- TASK REQUIREMENTS
Nothing should be left out when you copy the entries below.

- DATA TO PROCESS

┄┄┄┄┄┄┄┄┄┄

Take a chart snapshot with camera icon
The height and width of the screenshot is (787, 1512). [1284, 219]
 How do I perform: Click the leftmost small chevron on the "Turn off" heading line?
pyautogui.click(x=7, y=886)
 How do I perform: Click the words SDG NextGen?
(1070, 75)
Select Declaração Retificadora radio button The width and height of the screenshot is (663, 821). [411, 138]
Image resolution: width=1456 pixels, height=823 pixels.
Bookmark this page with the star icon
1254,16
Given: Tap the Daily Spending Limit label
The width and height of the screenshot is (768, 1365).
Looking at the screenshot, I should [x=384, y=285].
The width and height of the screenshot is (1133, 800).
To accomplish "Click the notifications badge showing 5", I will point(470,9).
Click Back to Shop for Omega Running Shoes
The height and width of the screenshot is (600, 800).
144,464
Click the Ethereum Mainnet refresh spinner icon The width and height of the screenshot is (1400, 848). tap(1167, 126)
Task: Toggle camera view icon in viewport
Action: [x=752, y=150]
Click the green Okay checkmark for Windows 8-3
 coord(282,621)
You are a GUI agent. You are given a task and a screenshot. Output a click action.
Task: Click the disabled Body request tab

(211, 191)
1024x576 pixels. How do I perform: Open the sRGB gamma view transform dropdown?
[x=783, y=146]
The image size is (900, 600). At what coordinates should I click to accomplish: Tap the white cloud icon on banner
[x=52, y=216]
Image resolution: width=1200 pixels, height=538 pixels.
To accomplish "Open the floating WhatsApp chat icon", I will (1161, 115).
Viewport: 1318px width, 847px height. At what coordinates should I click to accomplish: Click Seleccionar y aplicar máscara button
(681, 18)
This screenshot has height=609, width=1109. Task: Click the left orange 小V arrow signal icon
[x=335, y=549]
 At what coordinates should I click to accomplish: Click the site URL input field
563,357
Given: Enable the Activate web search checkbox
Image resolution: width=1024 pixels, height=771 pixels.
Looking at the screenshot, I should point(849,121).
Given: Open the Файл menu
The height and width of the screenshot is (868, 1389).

┄┄┄┄┄┄┄┄┄┄

- RESPONSE AREA
Take a chart snapshot with camera icon
The height and width of the screenshot is (787, 1512). [1284, 219]
 How do I perform: Click the leftmost small chevron on the "Turn off" heading line?
pyautogui.click(x=7, y=886)
 How do I perform: Click the words SDG NextGen?
(1070, 75)
Select Declaração Retificadora radio button The width and height of the screenshot is (663, 821). [411, 138]
Image resolution: width=1456 pixels, height=823 pixels.
Bookmark this page with the star icon
1254,16
Given: Tap the Daily Spending Limit label
The width and height of the screenshot is (768, 1365).
Looking at the screenshot, I should [x=384, y=285].
The width and height of the screenshot is (1133, 800).
To accomplish "Click the notifications badge showing 5", I will point(470,9).
Click Back to Shop for Omega Running Shoes
The height and width of the screenshot is (600, 800).
144,464
Click the Ethereum Mainnet refresh spinner icon The width and height of the screenshot is (1400, 848). tap(1167, 126)
Task: Toggle camera view icon in viewport
Action: [x=752, y=150]
Click the green Okay checkmark for Windows 8-3
 coord(282,621)
You are a GUI agent. You are given a task and a screenshot. Output a click action.
Task: Click the disabled Body request tab

(211, 191)
1024x576 pixels. How do I perform: Open the sRGB gamma view transform dropdown?
[x=783, y=146]
The image size is (900, 600). At what coordinates should I click to accomplish: Tap the white cloud icon on banner
[x=52, y=216]
Image resolution: width=1200 pixels, height=538 pixels.
To accomplish "Open the floating WhatsApp chat icon", I will (1161, 115).
Viewport: 1318px width, 847px height. At what coordinates should I click to accomplish: Click Seleccionar y aplicar máscara button
(681, 18)
This screenshot has height=609, width=1109. Task: Click the left orange 小V arrow signal icon
[x=335, y=549]
 At what coordinates should I click to accomplish: Click the site URL input field
563,357
Given: Enable the Activate web search checkbox
Image resolution: width=1024 pixels, height=771 pixels.
Looking at the screenshot, I should point(849,121).
Given: Open the Файл menu
The height and width of the screenshot is (868, 1389).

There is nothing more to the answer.